There’s no single entity that “sets” the exchange rate; instead, it emerges continuously from the aggregated buy and sell orders flowing through the market at any given moment.

Bid, Ask and the Spread

Every currency pair is quoted with two prices: the bid price (what you can sell at) and the ask price (what you can buy at). The difference between them is the spread, which represents one of the main costs of trading forex. For example, if EUR/USD is quoted at 1.0848/1.0850, the spread is 2 pips. For a full walkthrough of quotes, see How to Read a Forex Quote.

How Retail Traders Fit Into the Market

Retail traders make up a relatively small portion of total forex trading volume compared to banks and institutions, but the growth of online brokers has made the market highly accessible. To participate, you typically need:

  1. An account with a regulated broker.
  2. A trading platform, most commonly MetaTrader 4 or 5.
  3. An understanding of leverage and margin, since most retail forex trading uses margin accounts.

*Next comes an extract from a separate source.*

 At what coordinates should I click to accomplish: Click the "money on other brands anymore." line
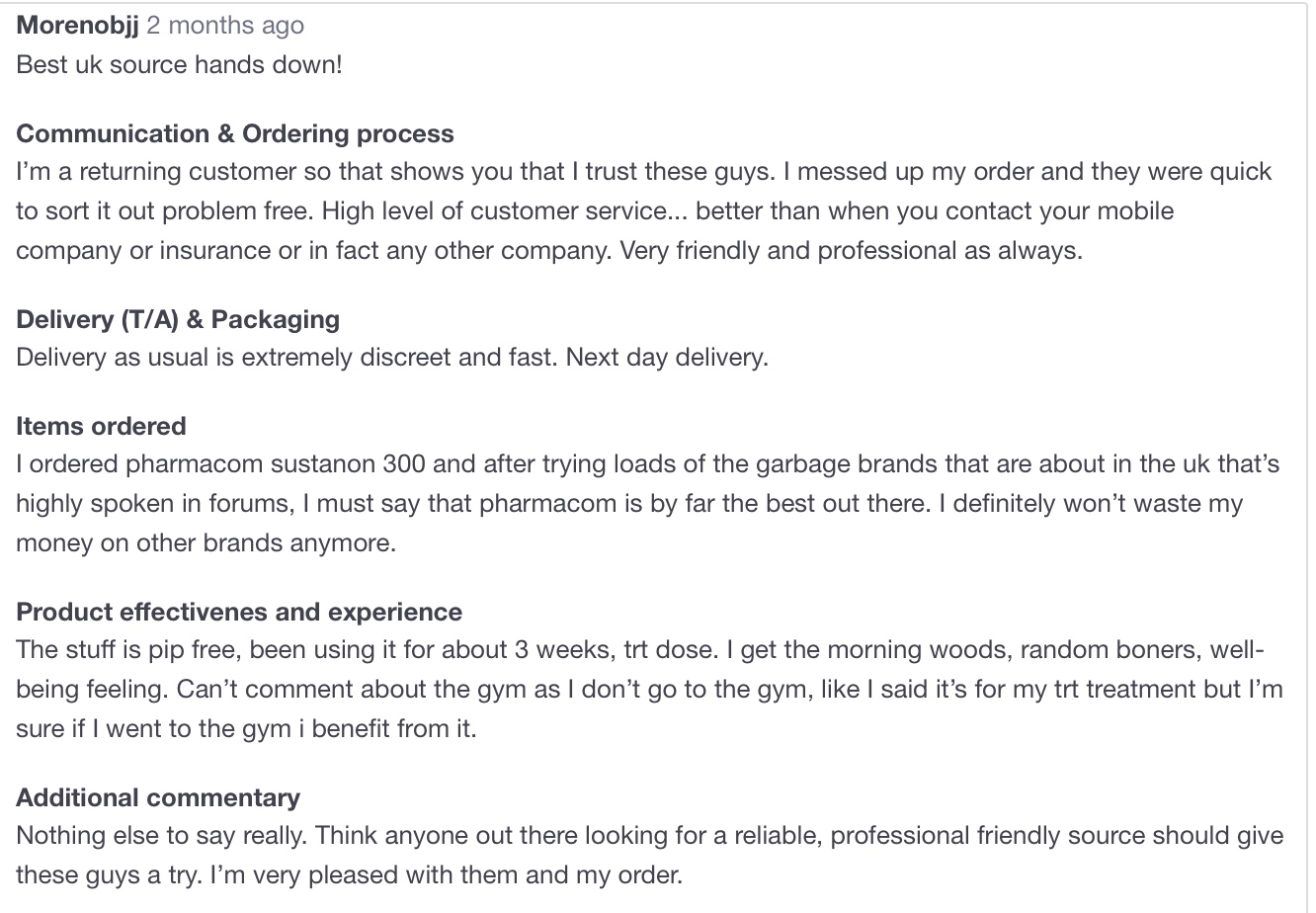pyautogui.click(x=206, y=542)
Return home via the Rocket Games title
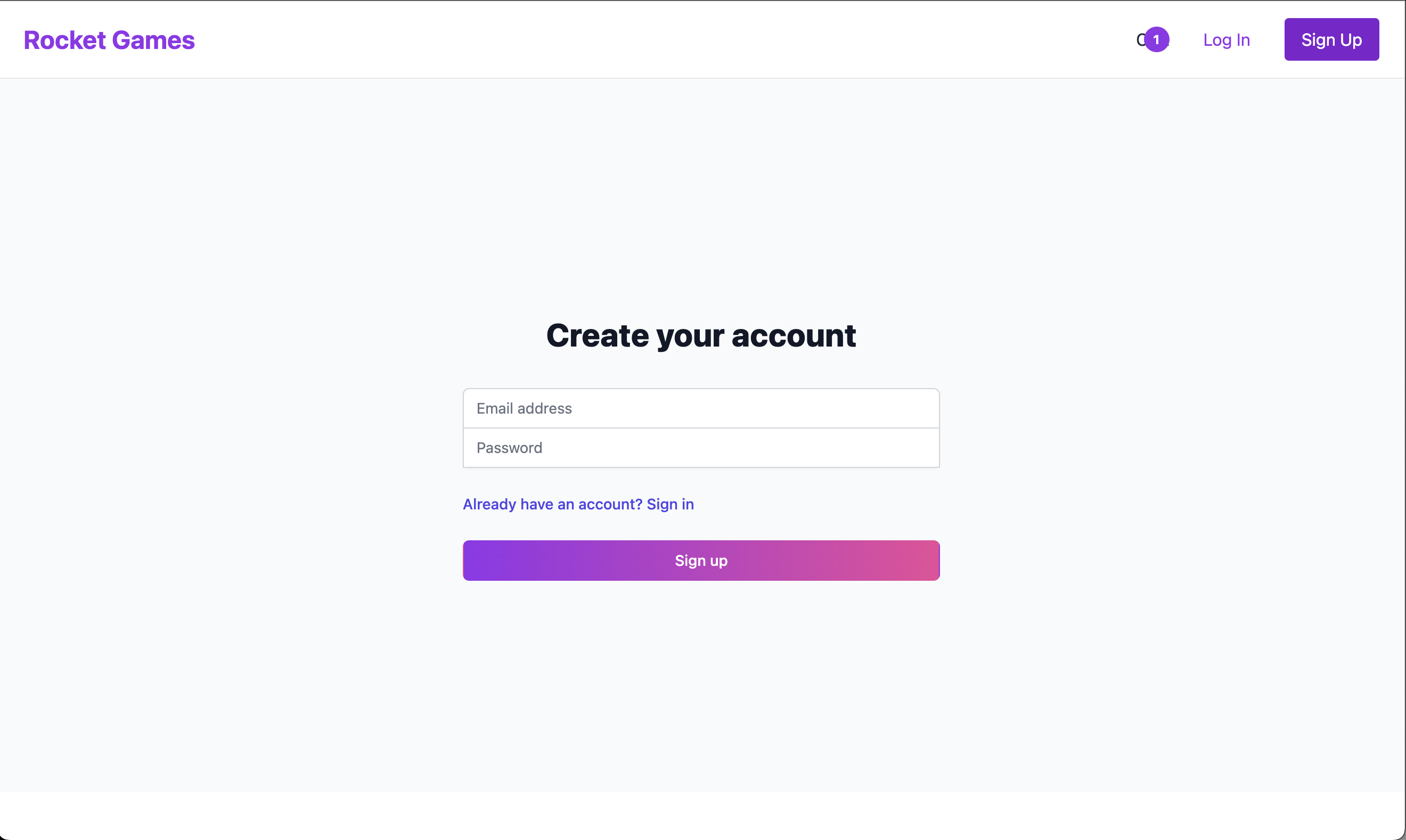This screenshot has width=1406, height=840. [x=109, y=40]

Different brokers use different execution models — some offer ECN or STP execution that routes orders directly to liquidity providers, while market maker brokers may take the other side of client trades internally. Our guide on ECN vs. market maker brokers explains the practical differences. Reviews of brokers such as IG, Pepperstone, IC Markets and XM detail each provider’s execution model and regulation.

Liquidity and Volatility Throughout the Day

Liquidity isn’t constant throughout the trading day. During the London-New York overlap, spreads on major pairs like EUR/USD or GBP/USD tend to be at their tightest because so many participants are active simultaneously. In contrast, during the gap between the New York close and Sydney/Tokyo open, liquidity can thin out, sometimes leading to wider spreads and choppier price action — a period often referred to informally as the “dead zone.”

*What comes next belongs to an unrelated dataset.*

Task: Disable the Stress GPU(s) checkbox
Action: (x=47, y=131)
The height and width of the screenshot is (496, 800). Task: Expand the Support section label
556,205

Traders who rely on tight spreads and fast execution, such as scalpers, often concentrate their activity during the busiest overlap hours, while swing traders may care less about intraday liquidity fluctuations.

Why Understanding Market Structure Matters

Knowing how the forex market actually works helps explain practical realities every trader encounters — why spreads widen around major news releases, why some currency pairs are more liquid than others, and why execution speed matters more for some strategies than others. Before placing your first trade, it’s worth pairing this knowledge with our guides on what is forex trading and risk management in trading, since understanding the market’s mechanics is only half the picture — protecting your capital while trading in it is the other half.

Forex trading involves substantial risk, particularly when using leverage, and is not suitable for everyone. Always trade with capital you can afford to lose and consider practicing on a demo account before committing real funds.

Frequently asked questions

Why does the forex market trade 24 hours a day?
The forex market operates through overlapping trading sessions in Sydney, Tokyo, London and New York. As one financial center closes, another is opening or already active, allowing continuous trading from Sunday evening through Friday evening (in most time zones).
Who sets forex exchange rates?
There's no single price-setter. Exchange rates emerge from the collective buying and selling activity of banks, liquidity providers, institutions and retail traders, all competing to quote and trade at the best available price.
Is the forex market regulated?
There's no single global forex regulator since it's a decentralized, over-the-counter market. However, the brokers who provide retail access are regulated by national authorities such as the FCA, ASIC, and CySEC, which set rules for client fund protection and conduct.
What is the most liquid time to trade forex?
The overlap between the London and New York sessions, roughly early-to-mid afternoon UK time, typically sees the highest trading volume and tightest spreads for major currency pairs.